よかった。これでひと安心。春見さんにはいつも頭が上がらない。静かに彼女を拝んでいると、ルームミラー越しに目が合った。

「今度はどちらに行かれるんですか」
「愛知に……。コンサート、当たったんです」
「お日にちは7月の1日だけですか?」
「そうですね、1日だけ」
「分かりました」

家まで送ってもらい、春見さんにおやすみを告げて別れる。明日は昼からだからちょっとだけゆっくりできる。
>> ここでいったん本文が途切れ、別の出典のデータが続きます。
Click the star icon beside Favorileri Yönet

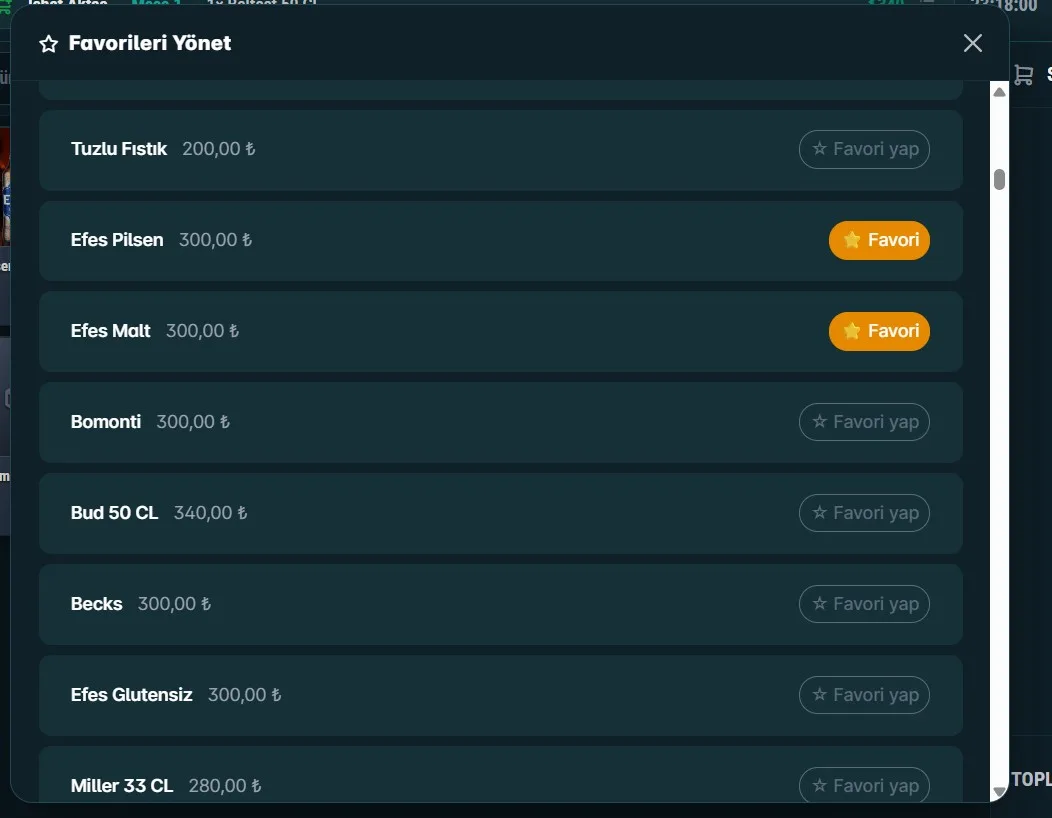pyautogui.click(x=48, y=44)
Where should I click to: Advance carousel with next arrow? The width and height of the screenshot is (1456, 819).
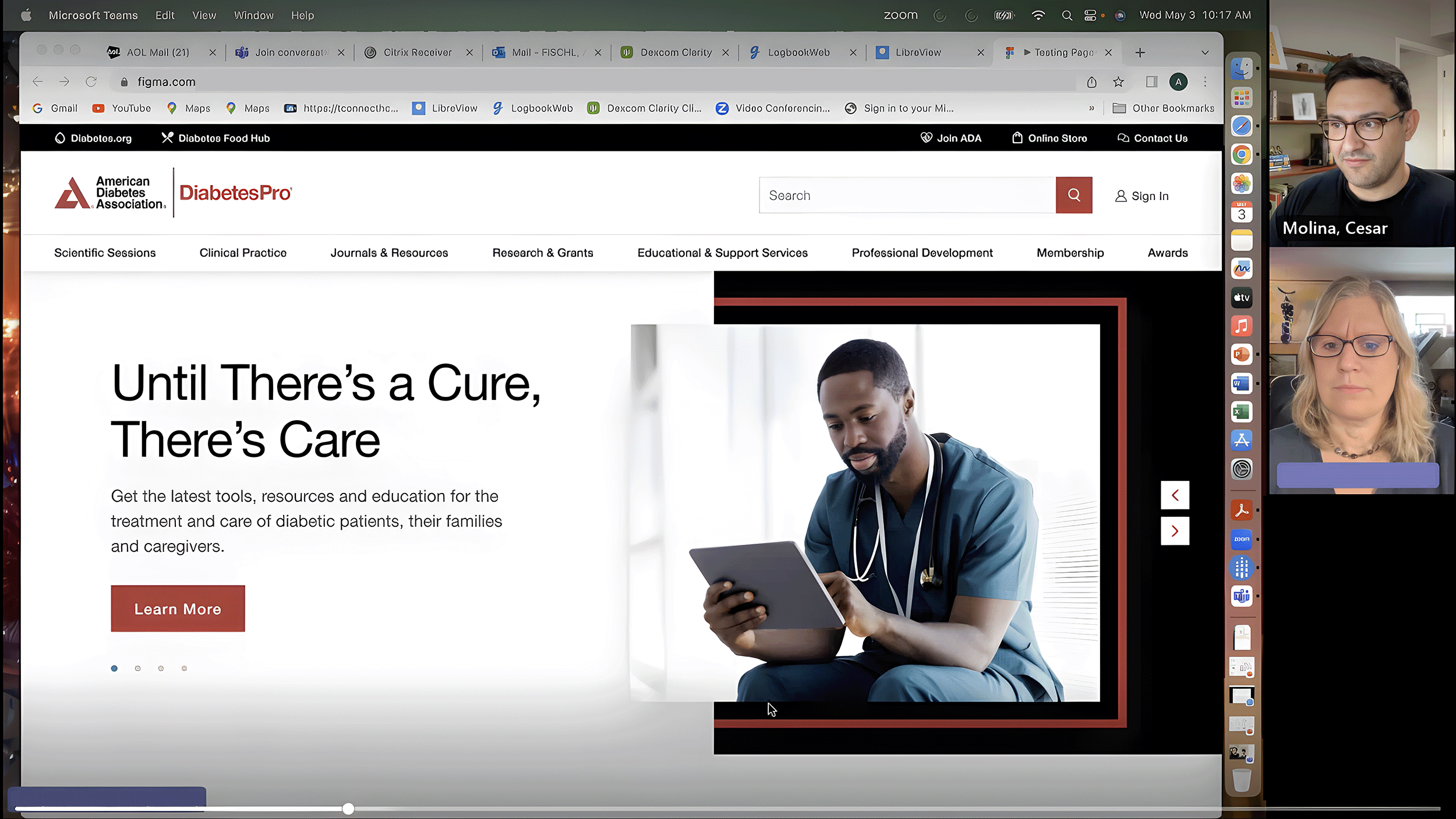1175,531
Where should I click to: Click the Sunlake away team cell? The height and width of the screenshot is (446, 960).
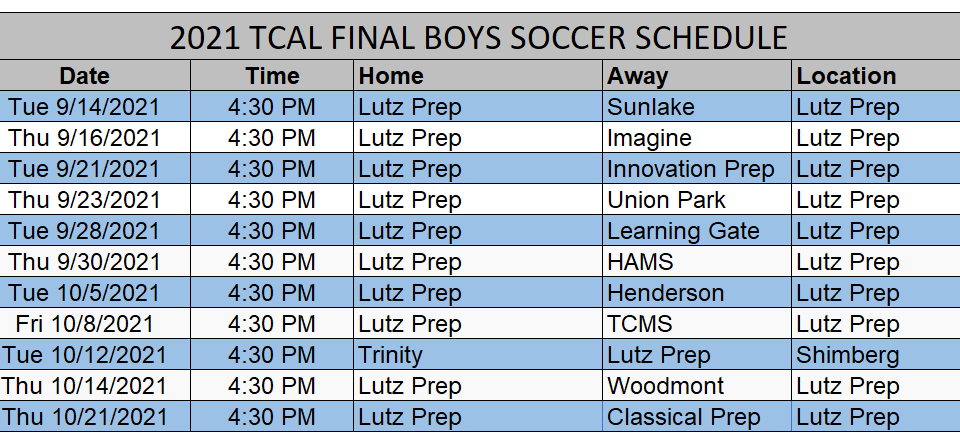click(x=697, y=107)
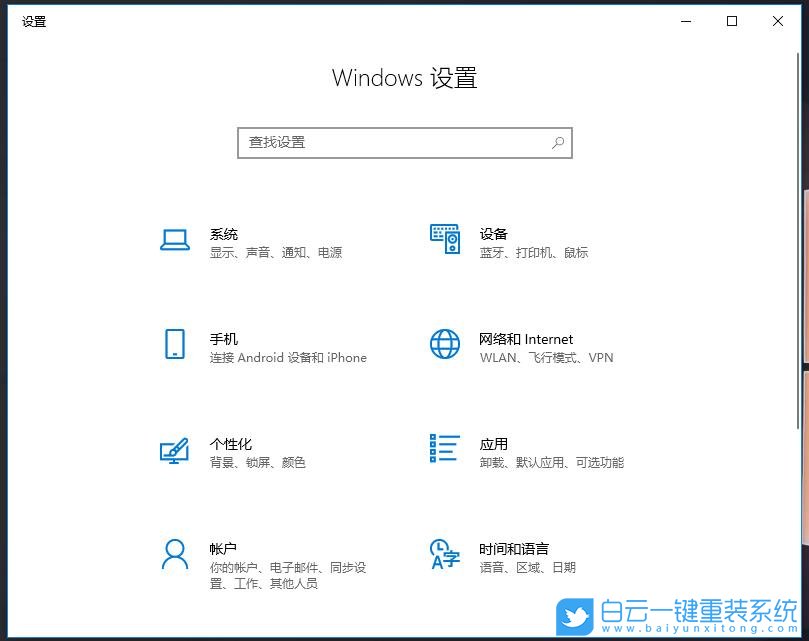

とはいえ、次の撮影の準備もあるから、寝る前にもう一度台本に目を通しておきたいんだけど。
ふ、と息を吐いてお風呂の支度をして、スマホ片手に少しだけ長めに湯船に浸かる。

『名古屋当たったよ👍』

そうLINEするとすぐに『おめでとう!😆』とひかるから返事がきた。そこから少しやりとりをしてお風呂を出た。
7月の名古屋って暑いのかな。何着ていこう。
考えるだけで楽しくなって気持ちが跳ねた。今度の休みにひかるに相談してみようかな。


***


午後から休みになった日、ひかるはひかるで朝から休みだったみたいでジム終わりに私の家に来てくれた。ソファで隣に座って身を寄せあって1台のスマホを覗き込む。

「ねえ、これは?」
「スカート短すぎ。やだ」
「じゃあこっち」
「肩とか鎖骨とか出すぎじゃない?」

しゅっしゅっとスワイプしながらいくつかの服を見せていく。名古屋に何着ていくかの相談。せっかくだからひかるがかわいいって言ってくれるのを着たいしね。

「んー、じゃあこれ」
「あー、これかわいい。肩出てるけど」
「下はデニムにしますので」
「……じゃあまあ」
「よーし決定!」

次の休みに店舗に行ってお洋服見てこよっと。

「服、買ったら1番に見せて」
「んー、どうしよっかなぁ」
「えー?」

くすくす笑いながら、触れるだけのキスをして「考えておくね」って言葉を返した。